Figure 3 Datasets on Long-Range Chromatin Interaction with Paired-End-Tag sequencing (ChIA-PET) in the studied region. (A) Coordinates of chr12 in B37 and known genes by University of California Santa Cruz (UCSC) browser. (B) H3K4me2 ChIA-PET data obtained from (more ...)
Relying on published data from other groups on the concentration of precursors of vitamin D in serum, two independent groups reported a correlation between the major alleles of rs703842, tagged by rs6581155 in the present work, with high 25-hydroxyvitamin D (25(OH)D) concentrations in MS patients.39
On the other hand, Lange et al41
reported a correlation of the major allele of rs10877012, in total LD with rs6581155, and low 1,25(OH)2
D serum levels. The major allele of the MS-associated SNPs, in total LD with the previously mentioned SNPs, correlated with low expression of the CYP27B1
gene. This enzyme catalyses the conversion of 25(OH)D to 1,25(OH)2
D, thus a low expression of this enzyme, could reconcile the above seemingly conflicting data, via accumulation of 25(OH)D and a low 1,25(OH)2
D product. These data support the CYP27B1
gene as a very plausible candidate gene for association of the region with MS.

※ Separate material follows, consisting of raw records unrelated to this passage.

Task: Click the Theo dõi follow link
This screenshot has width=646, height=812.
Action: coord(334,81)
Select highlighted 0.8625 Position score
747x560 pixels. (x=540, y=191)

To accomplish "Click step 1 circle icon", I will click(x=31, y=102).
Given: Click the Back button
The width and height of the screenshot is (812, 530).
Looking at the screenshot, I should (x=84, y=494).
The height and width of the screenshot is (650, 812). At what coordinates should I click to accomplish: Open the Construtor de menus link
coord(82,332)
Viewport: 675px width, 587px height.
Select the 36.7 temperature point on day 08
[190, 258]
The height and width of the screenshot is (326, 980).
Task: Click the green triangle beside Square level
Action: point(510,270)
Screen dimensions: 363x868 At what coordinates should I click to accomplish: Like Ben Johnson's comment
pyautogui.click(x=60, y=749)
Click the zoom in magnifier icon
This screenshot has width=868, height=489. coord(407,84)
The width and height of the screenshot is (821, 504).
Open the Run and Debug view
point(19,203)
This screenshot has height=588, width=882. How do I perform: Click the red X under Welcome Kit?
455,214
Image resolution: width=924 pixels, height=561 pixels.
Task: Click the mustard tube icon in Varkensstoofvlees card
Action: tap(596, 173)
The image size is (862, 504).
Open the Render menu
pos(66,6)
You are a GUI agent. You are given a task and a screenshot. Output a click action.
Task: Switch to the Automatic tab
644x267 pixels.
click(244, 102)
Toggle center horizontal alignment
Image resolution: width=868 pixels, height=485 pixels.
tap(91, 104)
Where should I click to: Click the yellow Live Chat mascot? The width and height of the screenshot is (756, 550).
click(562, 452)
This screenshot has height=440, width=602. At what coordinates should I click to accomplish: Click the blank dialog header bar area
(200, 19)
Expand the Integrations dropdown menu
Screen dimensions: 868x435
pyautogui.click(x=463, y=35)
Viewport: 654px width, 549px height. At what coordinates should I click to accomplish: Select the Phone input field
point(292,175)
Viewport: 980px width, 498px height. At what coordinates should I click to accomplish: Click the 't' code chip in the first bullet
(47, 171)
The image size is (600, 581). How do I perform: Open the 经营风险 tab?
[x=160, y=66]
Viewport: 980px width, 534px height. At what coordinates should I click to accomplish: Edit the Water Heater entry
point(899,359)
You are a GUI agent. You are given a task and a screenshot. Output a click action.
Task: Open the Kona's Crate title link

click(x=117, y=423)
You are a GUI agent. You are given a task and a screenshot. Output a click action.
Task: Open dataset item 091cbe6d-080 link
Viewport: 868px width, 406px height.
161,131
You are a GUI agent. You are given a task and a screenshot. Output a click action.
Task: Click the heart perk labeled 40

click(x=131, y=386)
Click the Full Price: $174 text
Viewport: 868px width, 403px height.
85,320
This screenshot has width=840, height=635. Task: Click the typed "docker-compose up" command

Vitamin D, besides having well-known control functions of calcium and phosphorus metabolism, bone formation and mineralisation, also has a complex role in the maintenance of immune homeostasis. The administration of vitamin D in animal models leads to improvement of immune-mediated symptoms. The correlation between the MS- associated variants and circulating levels of vitamin D supports the important role of vitamin D in susceptibility to MS. Thus, if this is the case in human MS, both the pharmacogenomics and the expression analysis of all the genes affecting the causing factor can reveal the kind of intervention necessary for neutralising a pathogenic situation.42
In this work we localise a group of variants in almost total LD that explain the association of the 12q13.3–12q14.1 region with MS. One of these variants (rs10877013) strongly affects the activity of one enhancer in the region, in an allele-dependent and orientation-dependent way, that could be the cause of the alteration of TSFM, TSPAN31, FAM119B, CYP27B1 and AVIL gene expression, due to the promoter multigene interactions observed in the region. Some of the tagged variants have been described to be associated with the vitamin D serum concentration. Our results point to one of these as the causal gene for MS association in the locus.